Don’t know how to Attach an instance profile to EC2? We can help you.
Here, at Bobcares, we assist our customers with several AWS queries as part of our AWS Support Services.
Today let us see the steps our Engineers employ to perform the same.
Attach instance profile to EC2
If we create the AWS IAM role via AWS Management Console and select EC2 as the AWS service, the instance profile and role names are the same.
On the other hand, if we create the IAM role via AWS CLI, we must also create the instance profile using the AWS CLI. The IAM role name and instance profile name can be different.
In order to avoid errors, we make sure to use the most recent version of the AWS CLI.
We must have permission to launch EC2 instances and to pass IAM roles.
AWS Management Console
1. Initially, we open the Amazon EC2 console and select Instances.
2. After that, we select the instance that we want to attach an IAM role.
3. Under the details pane, we can check if an IAM role is attached or not.
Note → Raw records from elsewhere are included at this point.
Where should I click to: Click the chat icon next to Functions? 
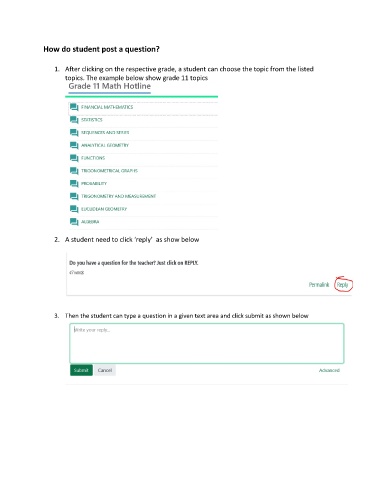pyautogui.click(x=74, y=158)
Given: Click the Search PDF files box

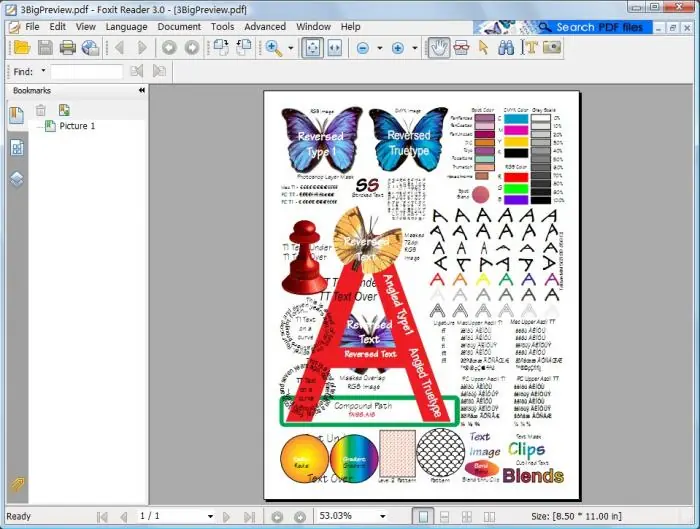Looking at the screenshot, I should click(600, 27).
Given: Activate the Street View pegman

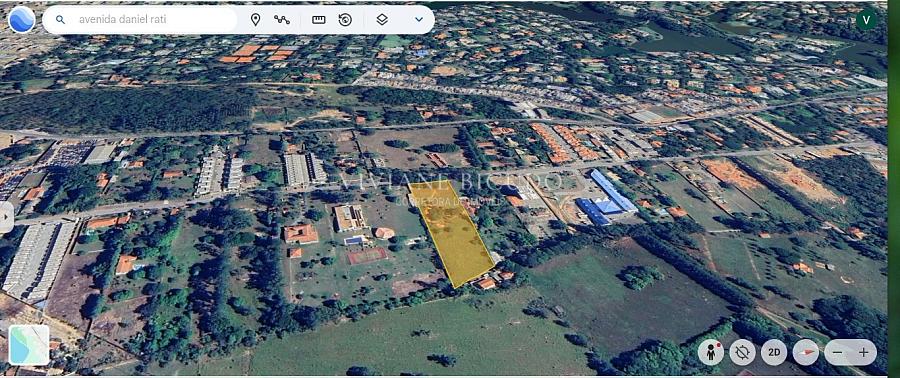Looking at the screenshot, I should pyautogui.click(x=711, y=352).
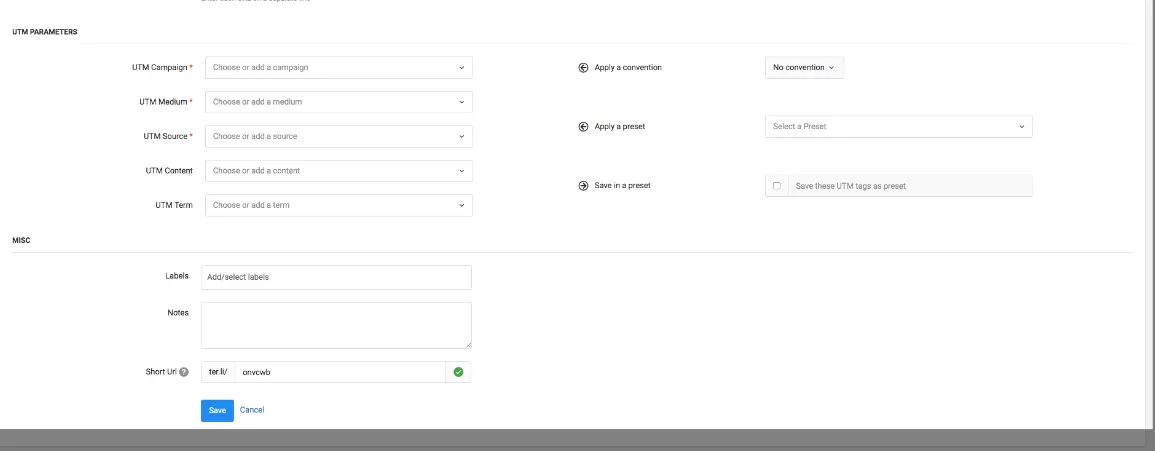Expand the UTM Medium dropdown

[338, 102]
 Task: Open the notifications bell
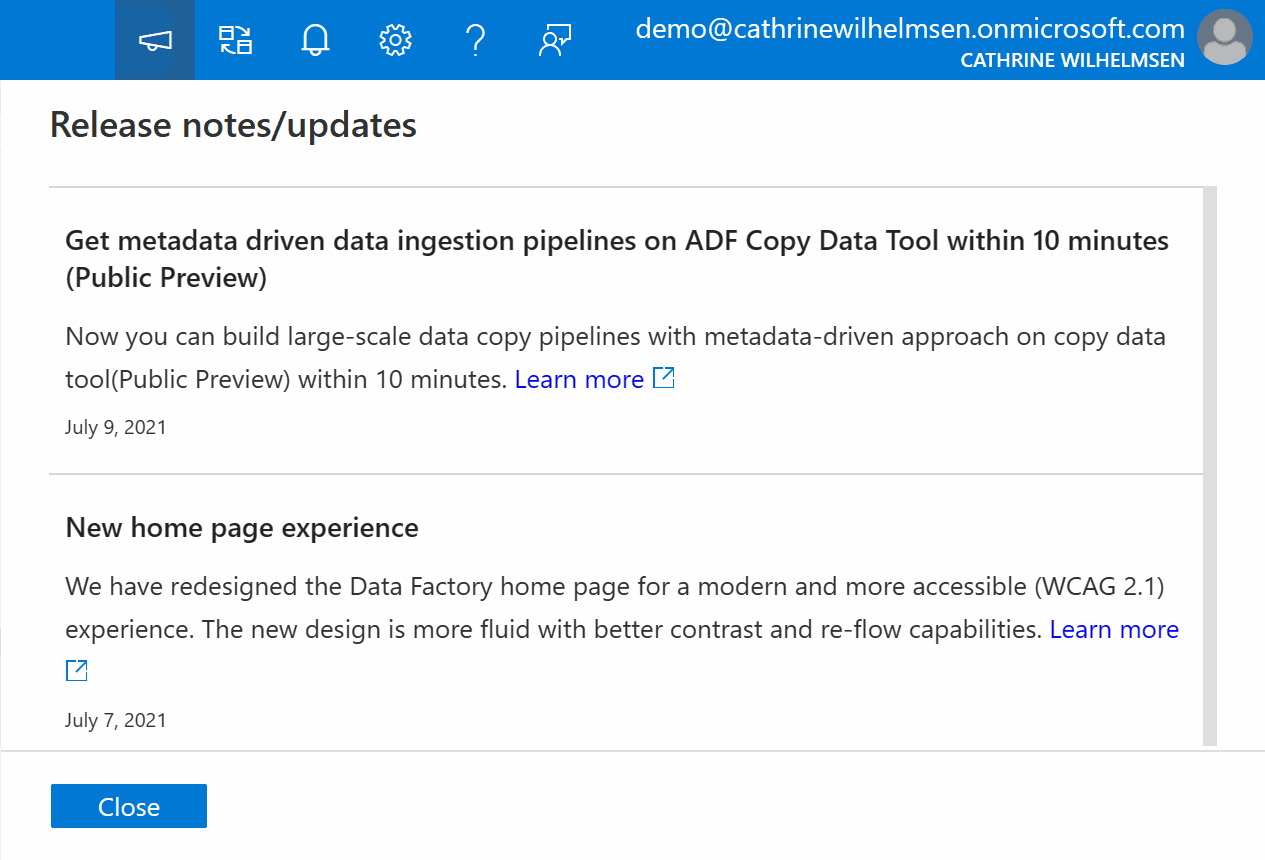coord(315,40)
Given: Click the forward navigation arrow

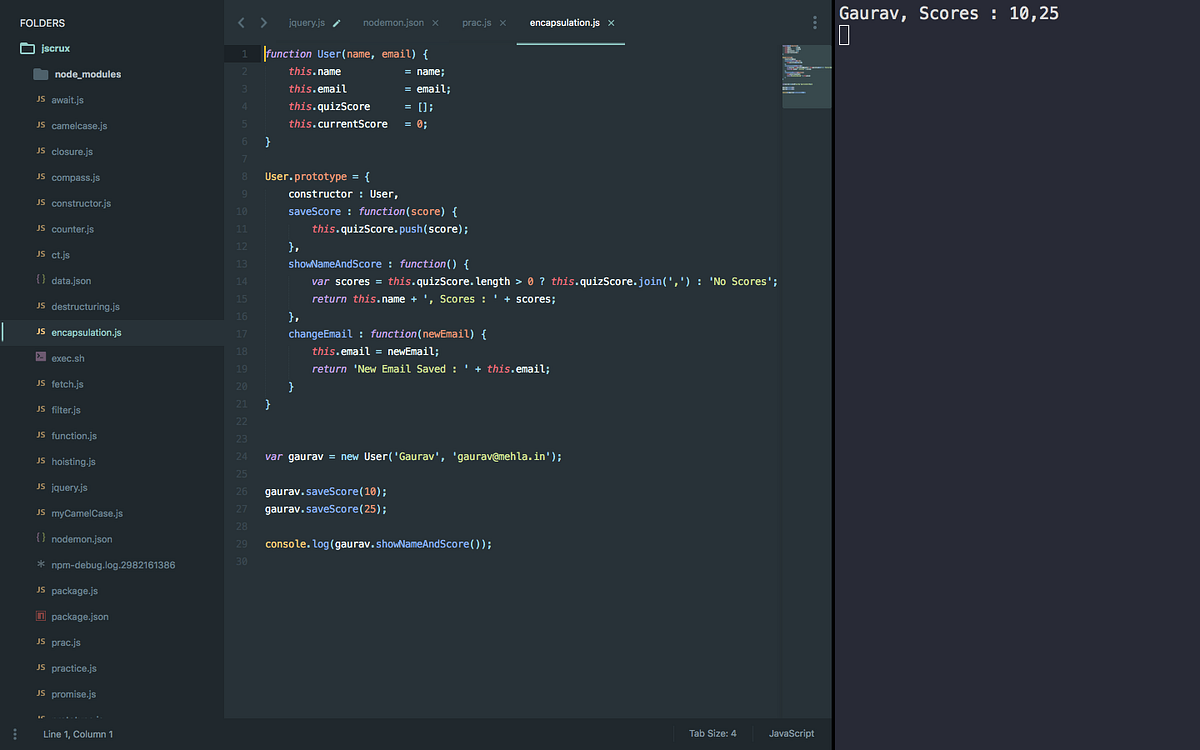Looking at the screenshot, I should coord(263,21).
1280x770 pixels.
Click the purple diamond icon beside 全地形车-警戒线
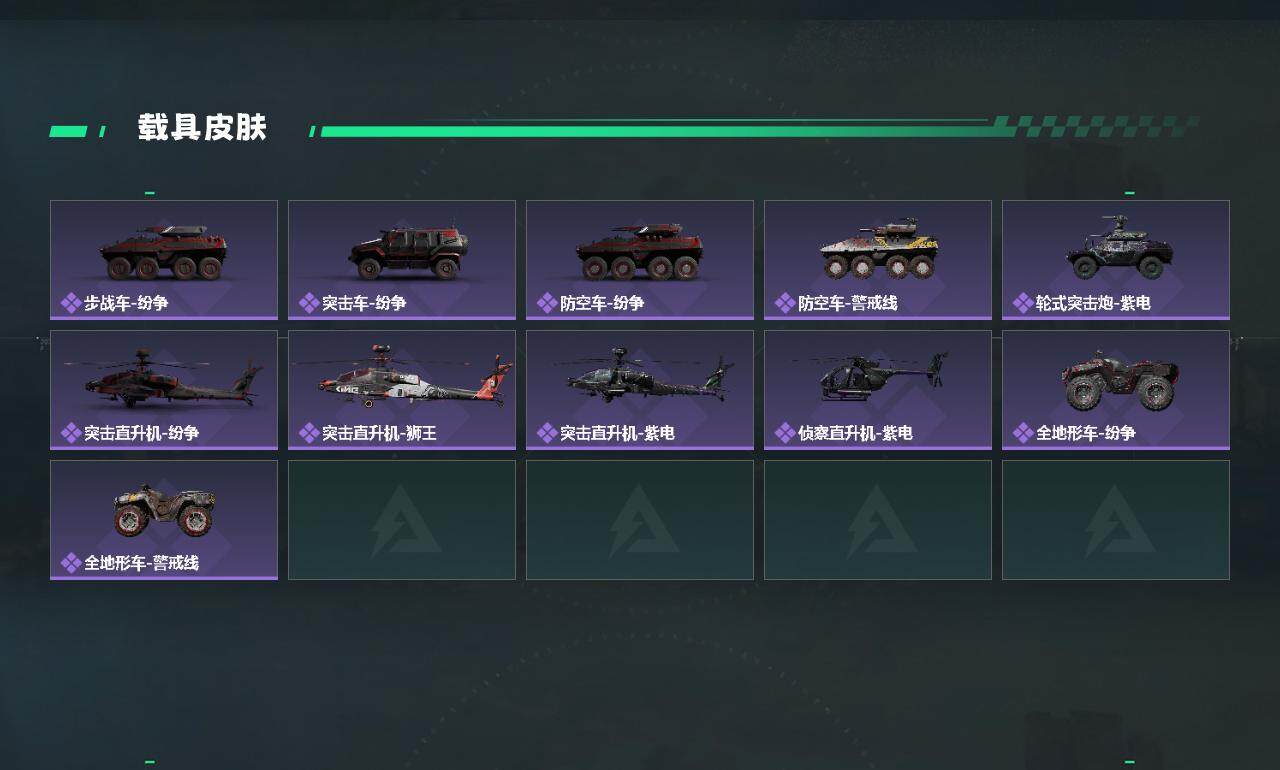click(71, 563)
If it exists, changing the role doesn’t affect the applications or access to AWS services.
4. Then we select Actions, Security, and then Modify IAM role.
5. From the Choose IAM role dropdown list, we select the instance profile that we want to attach.
6. Finally, we select the option, Save.
AWS Command Line Interface (AWS CLI)
Before we attach the instance profile to the EC2 instance, we add the role to it.
1. In case we don’t have an instance profile, we can run the following command:
aws iam create-instance-profile --instance-profile-name EXAMPLEPROFILENAME
2. Then to add the role to the instance profile, we run:
$ aws iam add-role-to-instance-profile --instance-profile-name EXAMPLEPROFILENAME --role-name EXAMPLEROLENAME
3. In addition, we can attach the instance profile to the EC2 instance using the command below:
$ aws ec2 associate-iam-instance-profile --iam-instance-profile Name=EXAMPLEPROFILENAME --instance-id i-012345678910abcde
However, if we have an instance profile, the associate-iam-instance-profile command will fail.
To resolve this, first, we run the describe-iam-instance-profile-associations command and get the associated instance ID.
Then, perform either of the following:
To replace the instance profile, we can run the replace-iam-instance-profile-association command.
We can run the disassociate-iam-instance-profile command to detach the instance profile, and then rerun the associate-iam-instance-profile command.
4. Finally, to verify that the IAM role attaches to the instance, we run:
$ aws ec2 describe-iam-instance-profile-associations --filters Name=instance-id,Values=i-012345678910abcde
[Need further assistance? We are here to assist you]
In short, we saw how our Support Techs attach or replace instance profiles to EC2.